Munich-headquartered residential investor Domicil Real Estate Group has raised a mix of debt and equity capital from Bavarian insurance company Die Bayerische to fund the acquisition of apartment buildings across Germany, Real Estate Capital can reveal.
The insurer has provided a €250 million revolving credit facility and has taken a 5.4 percent stake in Domicil through a €10 million equity investment.
Domicil said the deal demonstrates that German residential real estate is viewed as a “safe haven” by investors and has become more attractive due to the coronavirus pandemic.
Holger Lueth, who became chief financial officer of Domicil in March, said the new capital will most likely fund the acquisition of three to five residential portfolios.
“Domicil buys residential portfolios in bulk and sells predominantly pre-let apartments at an affordable price per square metre to retail investors,” Lueth explained. “This accounts for around 80 percent of our sales.”
According to Lueth, there is strong demand from retail investors to own a stake in residential assets, due to Germany’s low rate of homeowners. A relatively small number of landlords dominate the German multifamily market, meaning retail investors have limited access to it.
He argued that the non-cyclical nature of the product makes it an attractive investment in times of crisis. “Germany is still a relatively stable economy with a particularly strong rental market,” said Lueth.

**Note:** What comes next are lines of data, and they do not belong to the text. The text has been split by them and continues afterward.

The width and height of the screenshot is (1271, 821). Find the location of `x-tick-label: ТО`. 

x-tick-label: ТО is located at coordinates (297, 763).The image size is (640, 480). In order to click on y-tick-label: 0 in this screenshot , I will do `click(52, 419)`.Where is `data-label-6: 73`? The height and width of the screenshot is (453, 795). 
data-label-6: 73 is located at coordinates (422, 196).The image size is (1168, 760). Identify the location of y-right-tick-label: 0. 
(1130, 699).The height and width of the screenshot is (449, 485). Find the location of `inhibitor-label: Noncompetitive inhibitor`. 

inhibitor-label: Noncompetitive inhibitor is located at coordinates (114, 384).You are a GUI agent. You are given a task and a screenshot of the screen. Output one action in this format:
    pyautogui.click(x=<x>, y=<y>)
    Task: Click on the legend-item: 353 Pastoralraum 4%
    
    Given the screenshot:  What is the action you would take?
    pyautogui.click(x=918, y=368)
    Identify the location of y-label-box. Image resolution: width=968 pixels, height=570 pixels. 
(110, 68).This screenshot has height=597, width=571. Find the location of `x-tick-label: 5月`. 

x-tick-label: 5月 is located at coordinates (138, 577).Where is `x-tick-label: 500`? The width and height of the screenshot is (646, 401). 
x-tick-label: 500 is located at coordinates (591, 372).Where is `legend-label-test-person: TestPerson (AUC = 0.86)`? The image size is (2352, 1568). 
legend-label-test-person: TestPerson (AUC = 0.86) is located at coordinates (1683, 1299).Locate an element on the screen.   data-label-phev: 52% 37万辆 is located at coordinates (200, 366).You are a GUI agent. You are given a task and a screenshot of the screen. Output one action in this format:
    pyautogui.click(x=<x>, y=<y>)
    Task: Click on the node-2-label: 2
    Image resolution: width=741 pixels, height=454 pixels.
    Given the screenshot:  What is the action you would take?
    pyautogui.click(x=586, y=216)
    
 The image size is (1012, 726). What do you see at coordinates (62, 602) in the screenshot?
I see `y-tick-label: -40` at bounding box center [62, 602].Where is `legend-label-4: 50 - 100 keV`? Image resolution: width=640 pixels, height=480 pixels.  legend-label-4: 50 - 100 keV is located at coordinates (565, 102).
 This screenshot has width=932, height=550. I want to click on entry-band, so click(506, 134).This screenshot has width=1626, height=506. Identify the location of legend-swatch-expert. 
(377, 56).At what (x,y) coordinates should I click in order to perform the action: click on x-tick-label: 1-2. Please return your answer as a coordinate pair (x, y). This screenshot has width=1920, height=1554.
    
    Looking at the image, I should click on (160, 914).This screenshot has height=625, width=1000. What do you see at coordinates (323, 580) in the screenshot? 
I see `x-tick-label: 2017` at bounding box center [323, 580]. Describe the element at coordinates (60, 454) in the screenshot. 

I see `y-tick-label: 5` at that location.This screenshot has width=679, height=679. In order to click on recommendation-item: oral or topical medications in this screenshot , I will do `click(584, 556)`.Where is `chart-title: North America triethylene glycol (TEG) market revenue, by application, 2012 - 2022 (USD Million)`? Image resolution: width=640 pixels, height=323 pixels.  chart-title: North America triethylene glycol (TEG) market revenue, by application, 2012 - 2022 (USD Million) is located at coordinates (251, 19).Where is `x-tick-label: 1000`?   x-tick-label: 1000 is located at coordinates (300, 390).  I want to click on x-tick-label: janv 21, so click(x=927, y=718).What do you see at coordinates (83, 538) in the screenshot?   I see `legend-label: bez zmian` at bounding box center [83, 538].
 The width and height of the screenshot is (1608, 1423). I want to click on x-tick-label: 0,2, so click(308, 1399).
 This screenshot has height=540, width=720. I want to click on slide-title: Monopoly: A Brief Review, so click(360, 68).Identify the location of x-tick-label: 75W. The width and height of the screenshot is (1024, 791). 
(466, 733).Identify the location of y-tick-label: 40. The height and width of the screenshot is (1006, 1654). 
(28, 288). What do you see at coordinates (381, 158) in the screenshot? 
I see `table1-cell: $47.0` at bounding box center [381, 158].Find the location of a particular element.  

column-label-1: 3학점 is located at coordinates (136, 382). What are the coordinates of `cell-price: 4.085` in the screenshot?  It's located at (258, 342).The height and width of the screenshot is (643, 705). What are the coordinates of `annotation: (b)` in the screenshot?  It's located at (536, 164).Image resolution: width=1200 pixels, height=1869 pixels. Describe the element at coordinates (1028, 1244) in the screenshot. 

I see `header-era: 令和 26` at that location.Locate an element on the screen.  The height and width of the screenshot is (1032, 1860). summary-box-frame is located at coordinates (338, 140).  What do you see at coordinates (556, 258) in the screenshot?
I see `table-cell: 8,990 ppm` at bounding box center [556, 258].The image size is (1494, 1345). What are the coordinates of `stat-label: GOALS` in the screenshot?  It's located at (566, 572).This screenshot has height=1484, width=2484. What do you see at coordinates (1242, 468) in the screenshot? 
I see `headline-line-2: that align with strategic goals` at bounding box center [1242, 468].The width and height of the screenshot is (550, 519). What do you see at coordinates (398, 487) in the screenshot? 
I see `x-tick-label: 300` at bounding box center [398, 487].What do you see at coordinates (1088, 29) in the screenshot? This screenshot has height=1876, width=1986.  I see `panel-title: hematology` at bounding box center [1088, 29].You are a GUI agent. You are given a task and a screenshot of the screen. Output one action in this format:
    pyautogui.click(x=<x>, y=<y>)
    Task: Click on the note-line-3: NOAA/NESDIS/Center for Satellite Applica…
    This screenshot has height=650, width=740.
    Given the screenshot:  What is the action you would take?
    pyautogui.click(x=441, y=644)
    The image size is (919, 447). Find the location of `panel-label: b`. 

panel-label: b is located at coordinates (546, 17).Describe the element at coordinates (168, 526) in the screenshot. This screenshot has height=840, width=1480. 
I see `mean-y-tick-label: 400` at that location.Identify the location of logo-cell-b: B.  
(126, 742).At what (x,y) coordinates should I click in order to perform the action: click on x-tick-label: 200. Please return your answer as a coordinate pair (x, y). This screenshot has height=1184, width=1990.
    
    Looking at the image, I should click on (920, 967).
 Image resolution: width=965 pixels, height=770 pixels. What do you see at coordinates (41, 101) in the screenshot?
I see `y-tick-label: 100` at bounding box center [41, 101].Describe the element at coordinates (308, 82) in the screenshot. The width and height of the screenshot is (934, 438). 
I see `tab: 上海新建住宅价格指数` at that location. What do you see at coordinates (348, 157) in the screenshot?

He added that German landlords have benefited from stable rent collections throughout the covid-19 crisis. For example, Berlin residential property fund Phoenix Spree Deutschland announced that it had collected 99.6 percent of residential rent in the first half of the year.
“If you want to put your money somewhere reasonably safe, then the German residential sector is probably your best bet at the moment,” Lueth added.
Residential transaction volume in Germany totalled €23.8 billion in the 12 months to the end of June 2020, up 77 percent year-on-year, according to real estate consultancy Savills.
Since 2014, Die Bayerische has provided around €640 million of debt to Domicil for the 4,000 properties that the investor has acquired and sold over the years.
Overall, the average loan-to-value of Domicil’s balance sheet stands at between 80 to 90 percent.
“Die Bayerische understands our business model and so is willing to accept higher LTVs,” said Lueth. “We would like to reduce this a little bit but it is debatable whether times like these are the right environment for strengthening our balance sheet with equity at the right valuation.”
Domicil’s average cost of debt is 3.8 percent. Lueth said he does not anticipate this changing significantly, with the covid-19 crisis having a minimal impact on interest rates for residential real estate transactions in the German market.